Stored entries:
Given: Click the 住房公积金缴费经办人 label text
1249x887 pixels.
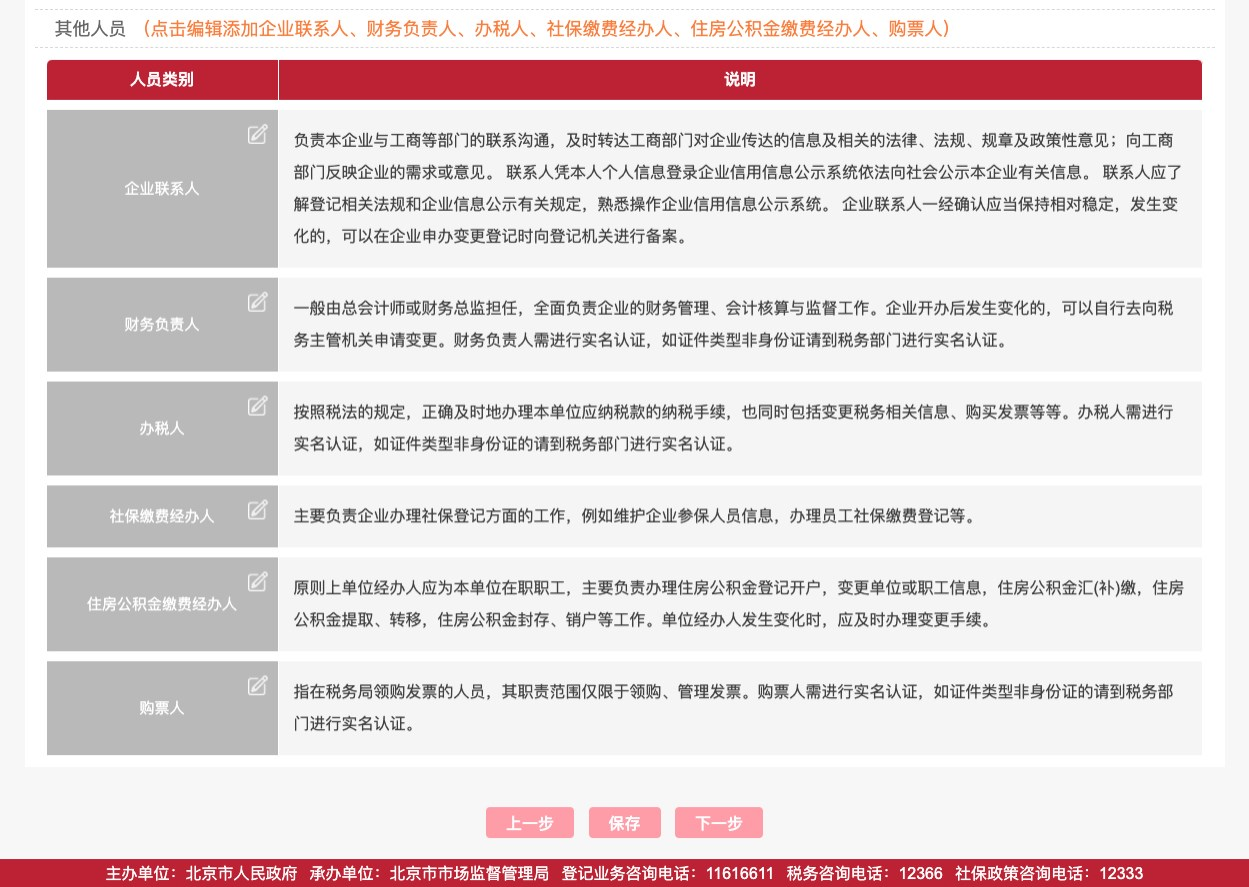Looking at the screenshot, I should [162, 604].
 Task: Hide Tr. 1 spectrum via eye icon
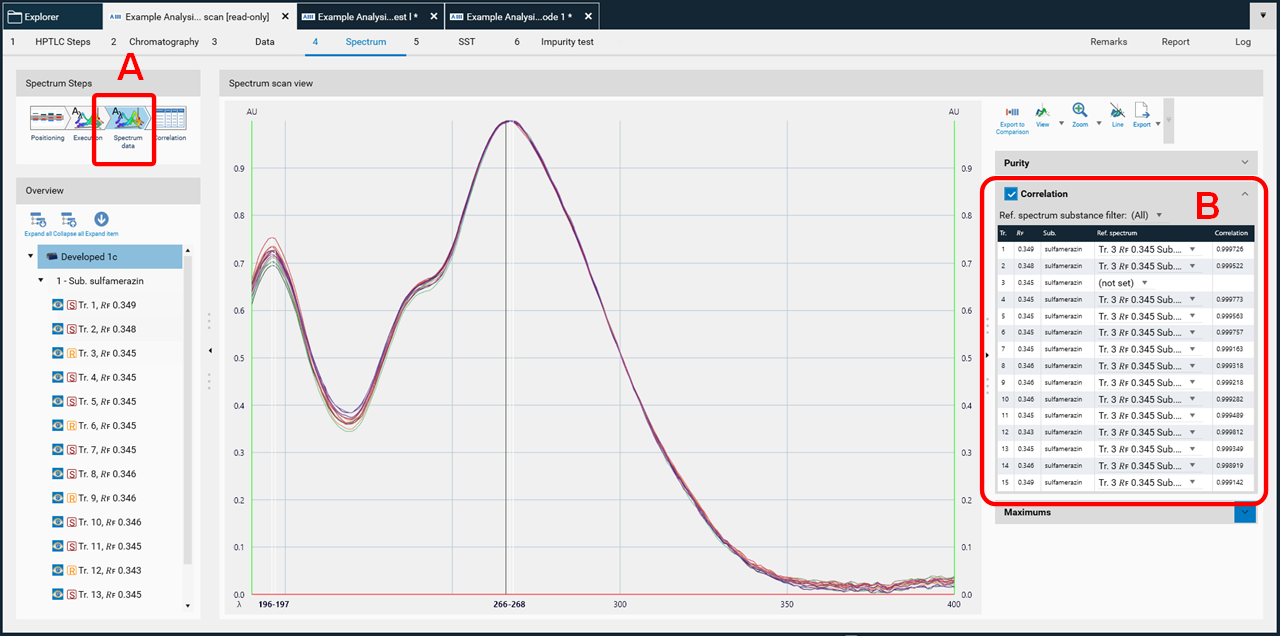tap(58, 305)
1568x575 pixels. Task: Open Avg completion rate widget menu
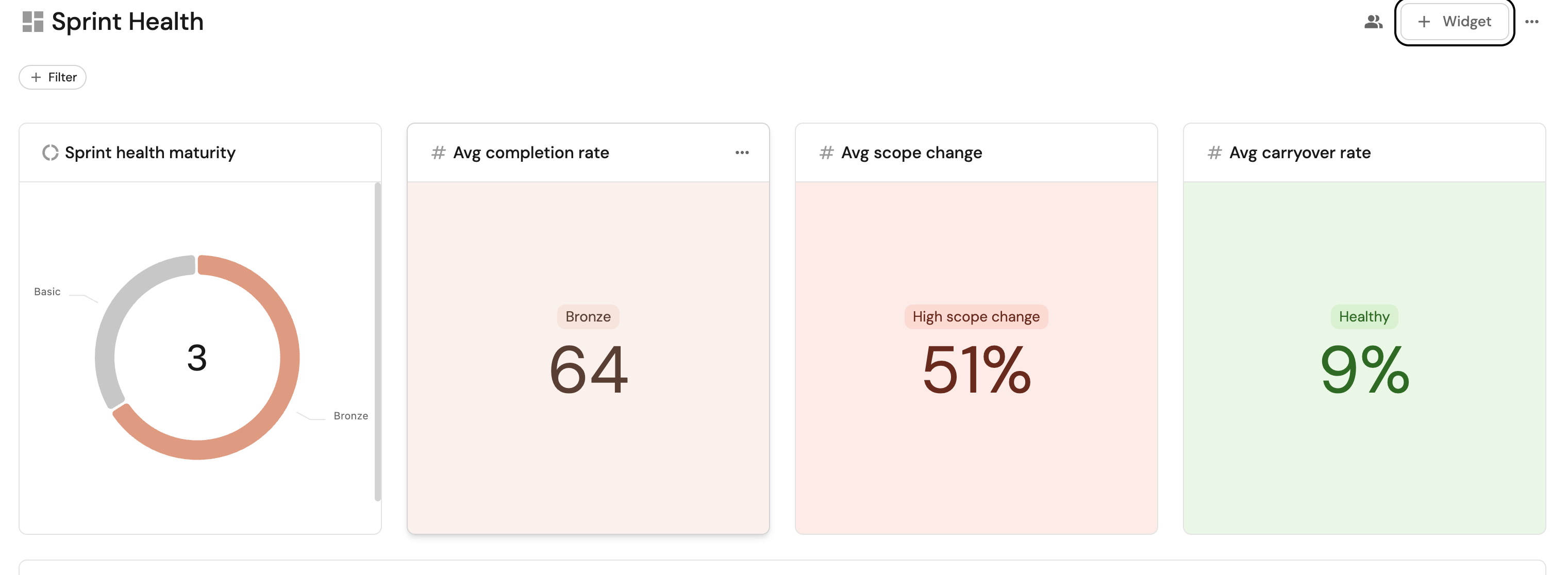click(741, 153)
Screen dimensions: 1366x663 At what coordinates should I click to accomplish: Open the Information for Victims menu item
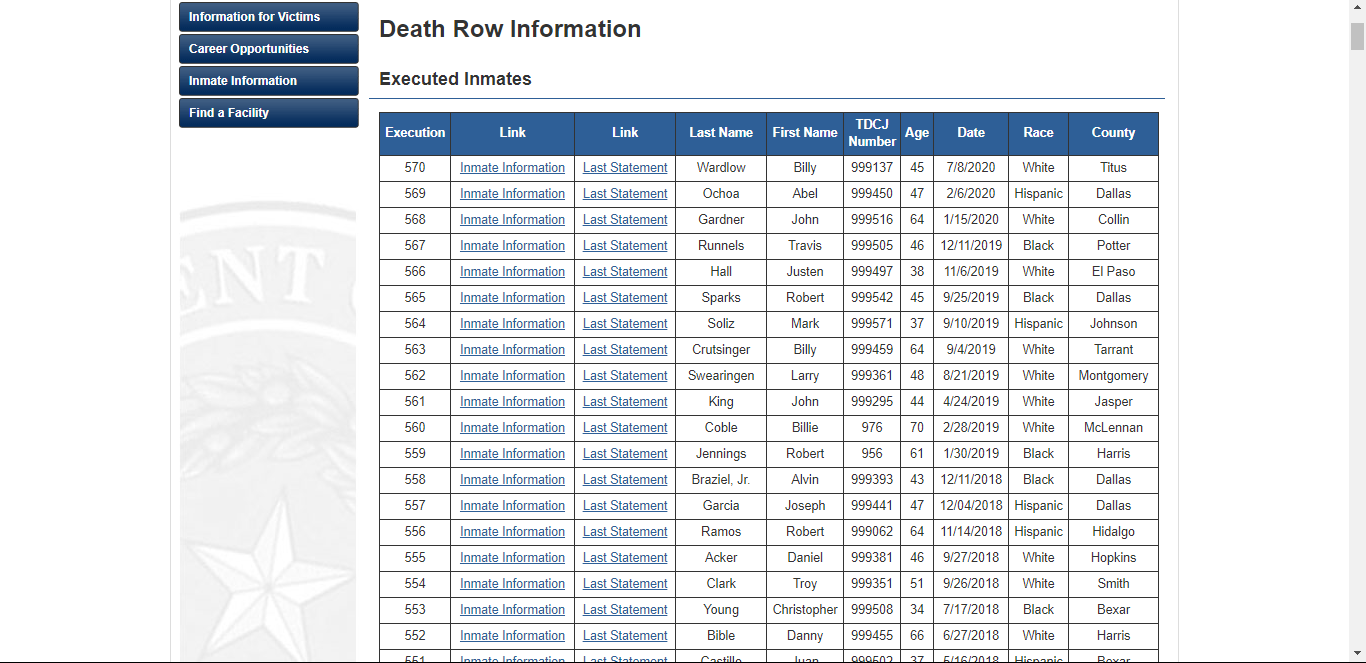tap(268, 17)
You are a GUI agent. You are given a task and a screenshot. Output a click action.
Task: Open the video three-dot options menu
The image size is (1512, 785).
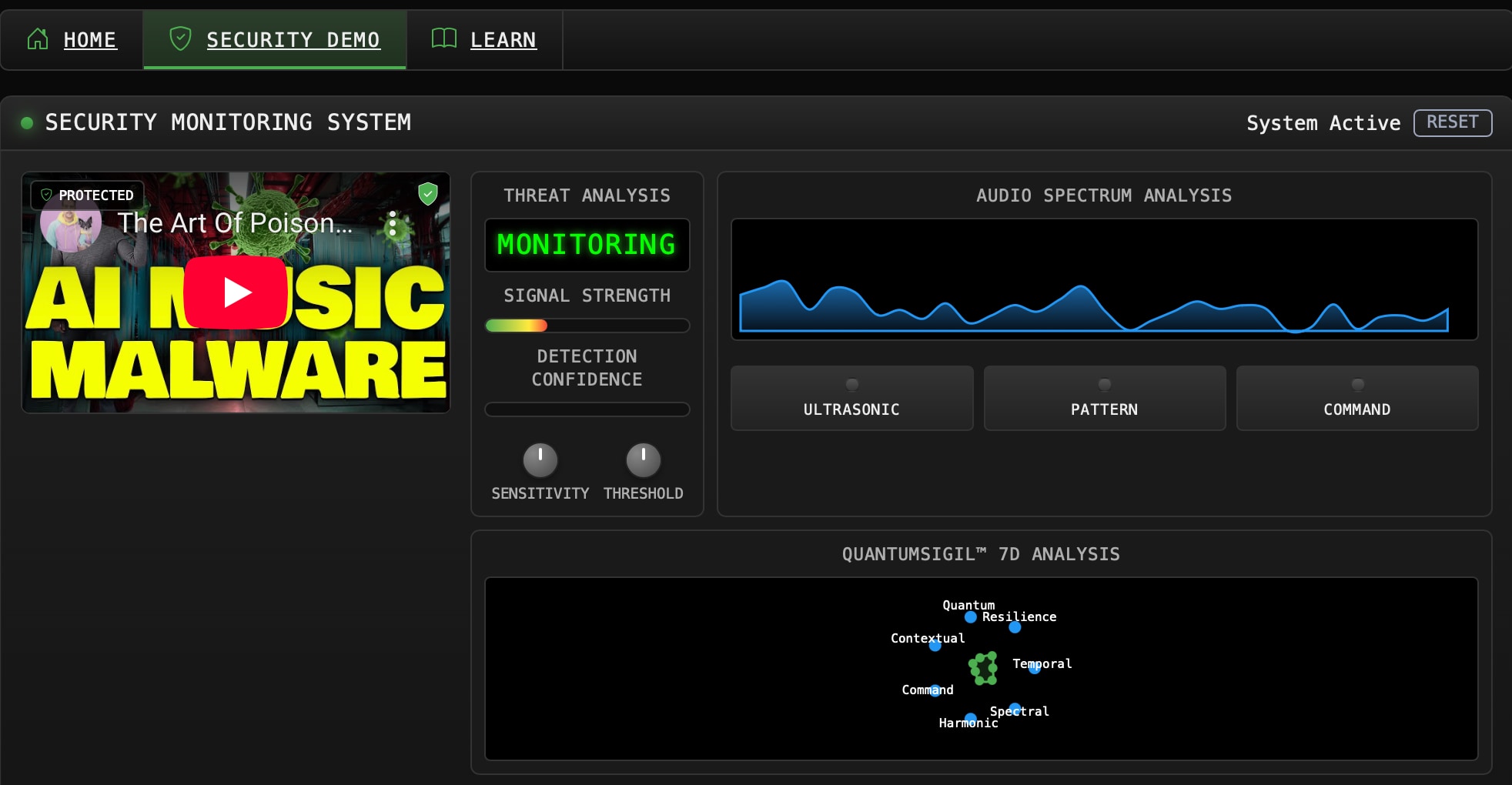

## EXERCISE INSTRUCTIONS
Please print the span that begins at the line holding "Task: Open the video three-dot options menu" and ends at the last line of the data, both ends included, with no pictures.

## ANSWER AREA
Task: Open the video three-dot options menu
The image size is (1512, 785).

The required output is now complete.